Optimize zstash update by using scandir by forsyth2 · Pull Request #420 · E3SM-Project/zstash

forsyth2 · 2026-01-13T20:47:37Z

Summary

Objectives:

Optimize zstash update by using os.scandir-based directory scanning and by loading archived file metadata from the database in a single query. This reduces both filesystem syscalls and per-file DB queries, improving update throughput for large trees resulting 20-30x speed up in a production-like test.

What changed:

New scanner
    Added DirectoryScanner and get_files_to_archive_with_stats() in zstash/utils.py.
    Uses os.scandir() to collect file entries and stat information during the walk.
    Builds a dict mapping normalized relative path -> (size, mtime).
    Records empty directories (size 0) and normalizes paths to preserve compatibility with existing DB keys.
    Filters include/exclude patterns while preserving the same directory-first, filename-second sort order as before.

Update logic
    zstash/update.py now calls get_files_to_archive_with_stats() and obtains an ordered mapping of filesystem paths -> (size, mtime).
    Loads archived rows once with a single query (SELECT name, size, mtime FROM files) and builds an in-memory dict, keeping the row with the latest mtime if duplicates exist.
    Compares each filesystem entry to the in-memory archived data using O(1) dict lookup:
        Considered unchanged if size matches and abs(mtime_new - mtime_archived) <= TIME_TOL.
        Otherwise considered new/changed and scheduled for archive.

Issue resolution:

Closes [Bug]: speed up zstash update #409.
Implements optimization that was profiled in Performance profiling of zstash update #414.

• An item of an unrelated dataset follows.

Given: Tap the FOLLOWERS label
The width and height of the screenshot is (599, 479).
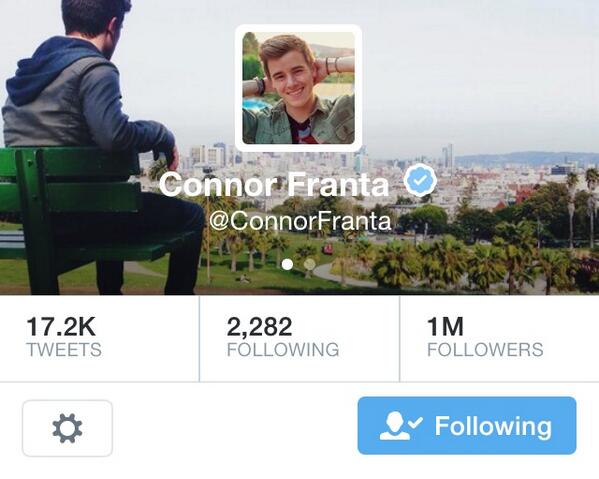Looking at the screenshot, I should 485,350.
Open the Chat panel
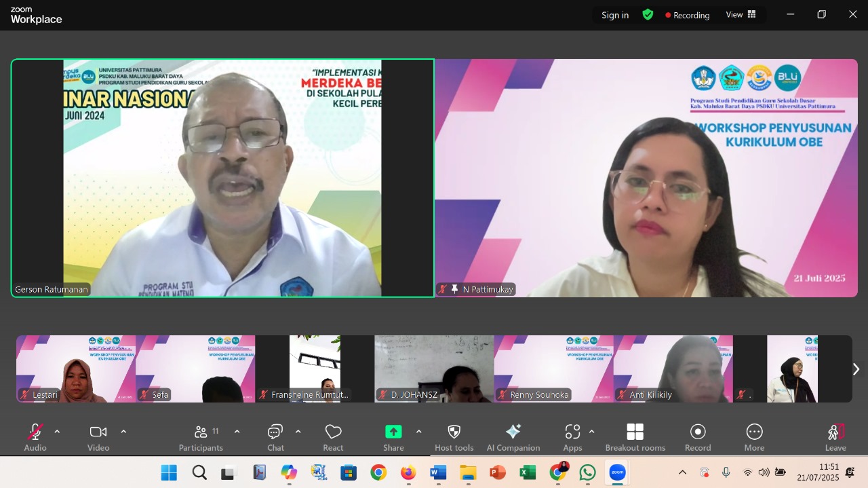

Select one: This pull request is...

a bug fix: increment the patch version
a small improvement: increment the minor version
a new feature: increment the minor version
an incompatible (non-backwards compatible) API change: increment the major version

Small Change

To merge, I will use "Squash and merge". That is, this change should be a single commit.
Logic: I have visually inspected the entire pull request myself.
Pre-commit checks: All the pre-commits checks have passed.

forsyth2 · 2026-01-13T20:48:52Z

The list order issue found during performance profiling is now resolved.

Added unit tests Perlmutter tests passed Chrysalis tests passed File gathering list order matches that of the main branch

forsyth2

Self-review of code. I've confirmed the entire test suite passes and the file addition list is unchanged from main.

forsyth2 · 2026-01-14T01:45:37Z

@@ -0,0 +1,657 @@
+"""
+Unit tests for the optimized file scanning implementation in zstash.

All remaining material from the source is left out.